### Trecho do texto:
_ _ _ _ _ _ _

Os defensores do deputado dizem que ele foi instigado a isso pela própria deputada que o chamou de estuprador e que a declaração foi apenas uma resposta para a Maria do Rosário; porém, não existe defesa para o deputado carioca. Ele cometeu um crime de decoro parlamentar. PT, PSB, PCdoB e PSOL já entraram com representação no Conselho de Ética contra ele. Os outros preferem se calar e usar a desculpa do “mas ele foi provocado”. Não existe ‘mas’ essa é a verdade. Já não é a primeira vez que ele comete um caso desses contra uma autoridade (isso sem falar nos casos onde ‘bandido bom é bandido morto’). Bolsonaro já propôs a morte de Fernando Henrique Cardoso quando o tucano era presidente da República.

Defender Bolsonaro é defender os crimes que ele tanto faz apologia. Não existe justificativa. Não existe meio apoio. Não existe meio voto. Jair Bolsonaro já disse que “quem defende a privatização da Petrobrás deve ser fuzilado”. Esse autor é contra a privatização e nem por isso coloca um ‘mas’ nessa absurda declaração. Não há defesa. Não há ‘mas’. Não é da democracia. Está na hora de parar de justificar as atitudes dele como sendo democráticas e com representantes.

_ _ _ _ _ _ _

### Dados disponíveis:
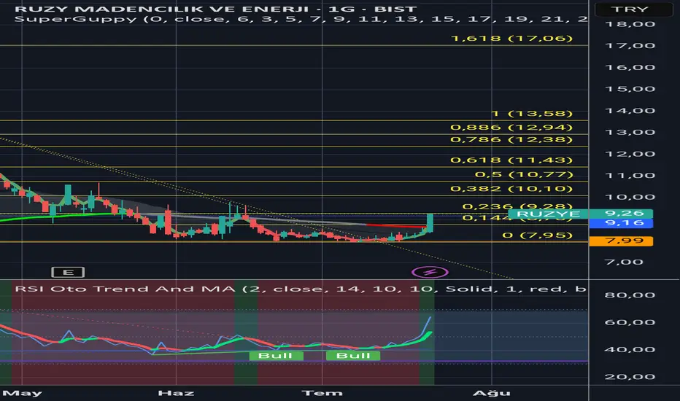Open the RSI Oto Trend And MA legend

[301, 289]
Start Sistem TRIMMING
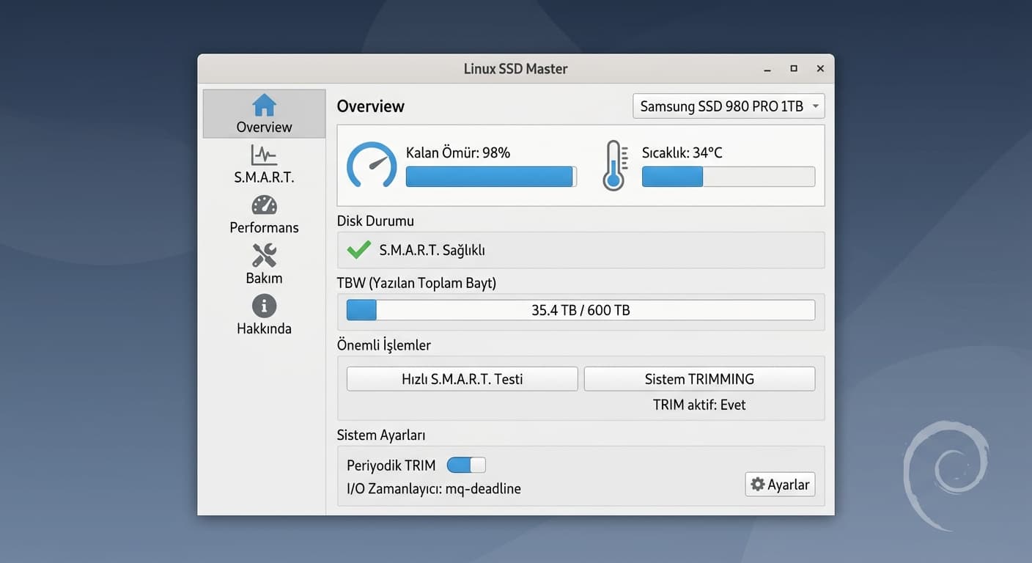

_ _ _ _ _ _ _

### Conjunto de exercícios:
A – Copie, sem nenhuma alteração, tudo o que vai de "Os defensores do" até "presidente da República." no texto sobre Bolsonaro.
B – Dê continuidade ao texto sobre Bolsonaro a partir do ponto em que ele termina.
As linhas não são usadas nesta atividade.

### Respostas das atividades:
A –
Os defensores do deputado dizem que ele foi instigado a isso pela própria deputada que o chamou de estuprador e que a declaração foi apenas uma resposta para a Maria do Rosário; porém, não existe defesa para o deputado carioca. Ele cometeu um crime de decoro parlamentar. PT, PSB, PCdoB e PSOL já entraram com representação no Conselho de Ética contra ele. Os outros preferem se calar e usar a desculpa do “mas ele foi provocado”. Não existe ‘mas’ essa é a verdade. Já não é a primeira vez que ele comete um caso desses contra uma autoridade (isso sem falar nos casos onde ‘bandido bom é bandido morto’). Bolsonaro já propôs a morte de Fernando Henrique Cardoso quando o tucano era presidente da República.

B –
Do mesmo caso, não há ‘mas’ no relatório da Comissão Nacional da Verdade divulgado também na última semana e que Bolsonaro e seus colegas, viúvas da ditadura, contestam o resultado.

entrega-do-Relatorio-Final-da-Comissao-Nacional-da-VerdadeO relatório histórico dá nomes a mortos e desaparecidos políticos além de identificar os culpados por essas mortes e desaparecimentos. Corajoso, o relatório começa colocando os ditadores – Humberto Castello Branco, Artur da Costa e Silva, Emílio Garrastazu Médici, Ernesto Geisel e João Batista Figueiredo – como primeiros responsáveis pelas mortes. Pede a revogação parcial da Lei de Anistia (1979) e punição aos torturadores. A presidente Dilma Rousseff (PT), presa e torturada durante da ditadura militar, já se disse contra a revisão da Lei.

A ditadura militar era algo do Estado. Os crimes contra os direitos humanos eram autorizados por leis e pagos com os impostos, por isso, não existe o ‘mas’ para o relatório da CNV. Militares hoje reclamam e prometem acionar a justiça contra a CNV. Afinal de contas, a ‘terrorista’ que hoje ocupa a presidência da República e outros terroristas não foram colocados no relatório.

Vale ressaltar que esses eram chamados de terroristas justamente por esse sistema que os militares usaram a seu favor. O Estado hoje tem que pedir desculpas, buscar reconhecer os erros, buscar a verdade porque foi ele, Estado, nas mãos de militares que foi usado para cometer esses crimes.

Não houve luta armada durante a democracia brasileira. Os atos de seqüestros, roubos e guerrilha, como a do Araguaia, só aconteceram quando a ditadura estava instaurada no país. Se não houvesse o golpe de 64, esses atos de ‘terrorismo’ poderiam não ter acontecido. Independente do governo que fosse.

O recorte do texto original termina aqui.